Brand: I knew only Sophie Winkleman of the cast, prior to working on this. (Brand then delivers a joking, extended and completely deadpan dismissal of Winkleman’s contribution to the film.) And for me she stands alone as a blemish on an otherwise perfect portrait. But for her involvement, we could have achieved comedy greatness. This could have gone down in the annals as a great work of genius. But Sophie Winkleman (was) a single tear in the canvas of perfection, like on an Arabian rug, as not to offend Allah, one error is always included. Sophie Winkleman is that Arabian error. Have you noticed, as I have, how minute her eyes are? Such narrow, tiny slits within a face, barely a soul peeping through, just further nothingness.

Everyone else I hadn’t met before. Eric I only knew from his great work on “Monty Python.” Eddie I knew from being devoted to his standup comedy. The same is true of Billy and Tracey.

I just took it as some kind of comedy school, to tell you the truth. For me, it was like an education. I went there just to learn.

Q: Eric talked about the response of the audience to women being funny. He felt that it makes especially men feel uncomfortable. Has that been your experience?

Brand: When women are funny I like it, but let’s think about that for a while. In a patriarchal culture, women behaving humorously. What is humor? I mean, we talked about the role of comedy a little bit before, didn’t we? I suppose that we don’t like women being funny because of how they’re the archetype of the mother and the archetype of the lover. Neither of those things…you want stability in both of those things. We see women in opposition to the patriarchal self, don’t we? So if they start being funny and disruptive, it’s scary.

Also, on a more basic physiological level, men have got, like, cocks and balls, stupid looking things, not inverted elegant genitalia. I think that there’s always some emblem in anatomy for psychology. I think the consciousness of the body is more important than people acknowledge. Although tits are pretty funny, aren’t they?

Q: Do you ever see yourself doing something on a blockbuster, big-budget scale? A new “Star Wars” is coming out…

Brand: (In mock surprise) What?

Q: Yeah, they’re coming out with “Star Wars” VII, VIII and IX.

Brand: (Indignantly) Why wasn’t I invited to play Darth Vader?

Q: I can see you as a Jedi.

Brand: I could be a Jedi! Those f****** slags! Why have they not invited me in to participate?

Q: Would you do it?

Brand: Yeah! Anything like that, aye. Anything like that, to be a Jedi for the children.

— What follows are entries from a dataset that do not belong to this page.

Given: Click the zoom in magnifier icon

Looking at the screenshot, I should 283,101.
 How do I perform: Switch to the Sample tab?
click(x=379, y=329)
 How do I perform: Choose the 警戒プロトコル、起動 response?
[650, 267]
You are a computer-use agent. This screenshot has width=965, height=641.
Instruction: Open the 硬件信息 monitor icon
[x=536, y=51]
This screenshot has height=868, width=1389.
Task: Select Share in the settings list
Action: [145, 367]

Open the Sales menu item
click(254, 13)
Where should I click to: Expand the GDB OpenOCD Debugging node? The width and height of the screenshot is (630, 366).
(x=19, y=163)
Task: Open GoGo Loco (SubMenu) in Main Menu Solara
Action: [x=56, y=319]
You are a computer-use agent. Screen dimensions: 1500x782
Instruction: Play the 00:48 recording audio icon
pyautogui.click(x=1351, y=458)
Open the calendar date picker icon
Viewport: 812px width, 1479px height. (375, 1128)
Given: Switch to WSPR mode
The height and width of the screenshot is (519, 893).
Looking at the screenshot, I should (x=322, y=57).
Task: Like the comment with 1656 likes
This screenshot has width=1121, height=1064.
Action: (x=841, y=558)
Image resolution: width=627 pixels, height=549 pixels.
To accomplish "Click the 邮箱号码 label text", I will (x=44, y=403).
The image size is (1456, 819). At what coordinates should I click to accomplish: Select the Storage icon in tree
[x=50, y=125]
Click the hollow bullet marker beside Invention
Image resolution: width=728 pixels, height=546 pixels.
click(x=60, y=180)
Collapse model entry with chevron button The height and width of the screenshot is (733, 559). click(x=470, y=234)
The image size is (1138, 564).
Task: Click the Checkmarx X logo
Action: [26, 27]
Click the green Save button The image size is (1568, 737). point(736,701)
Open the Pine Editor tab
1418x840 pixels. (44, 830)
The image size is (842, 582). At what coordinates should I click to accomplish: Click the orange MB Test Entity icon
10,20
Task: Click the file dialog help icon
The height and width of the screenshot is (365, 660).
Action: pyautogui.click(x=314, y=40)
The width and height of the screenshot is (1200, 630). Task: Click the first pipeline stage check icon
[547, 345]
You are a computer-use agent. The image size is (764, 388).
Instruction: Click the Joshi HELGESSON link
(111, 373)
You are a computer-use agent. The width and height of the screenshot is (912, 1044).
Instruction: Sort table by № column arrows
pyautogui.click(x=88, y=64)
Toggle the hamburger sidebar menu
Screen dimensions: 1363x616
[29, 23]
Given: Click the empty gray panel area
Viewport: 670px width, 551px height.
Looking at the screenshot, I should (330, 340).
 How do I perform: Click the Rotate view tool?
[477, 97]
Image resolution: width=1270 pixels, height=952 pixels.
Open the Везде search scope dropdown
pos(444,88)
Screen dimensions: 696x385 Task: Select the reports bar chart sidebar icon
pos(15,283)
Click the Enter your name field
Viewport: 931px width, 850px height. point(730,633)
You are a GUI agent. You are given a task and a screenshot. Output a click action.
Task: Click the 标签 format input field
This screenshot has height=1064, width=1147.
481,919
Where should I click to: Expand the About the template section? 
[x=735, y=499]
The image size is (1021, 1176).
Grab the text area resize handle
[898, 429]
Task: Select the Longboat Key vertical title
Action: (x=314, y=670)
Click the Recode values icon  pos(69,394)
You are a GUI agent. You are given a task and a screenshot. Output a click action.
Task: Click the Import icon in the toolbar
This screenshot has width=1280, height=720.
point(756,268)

As yet unborn.

Q: It is true that within the heart of every comic is a serious actor wanting to get out, such as when Robin Williams got accolades for “Good Will Hunting?”

Brand: Well, I’ll tell you what that is. It’s because of the enormous sensitivity required to be a comedian. So, like Robin Williams, there’s a velocity of thought. Comedy and tragedy obviously have a relationship with each other, so you have to inherently understand what the tragedy is to play the comedy. That’s why there’s so much value in dark humor. Because the darker, the more upsetting, the more indiscreet, the more macabre and painful the subject, the more fertile comedically it becomes, in my opinion. So it doesn’t surprise me that comedians can become very good actors. It surprises me that so many choose to.

Q: What made you want to be vegetarian?

Brand: Morrissey said, “I don’t see why something’s life should end just so I can have a snack.” Bad to kill a thing.

Q: You’ve played musicians as Aldous Snow and in “Rock of Ages.” Would you like to do a musical on Broadway?

Brand: Yeah, I want to be Fagin, in “Oliver!”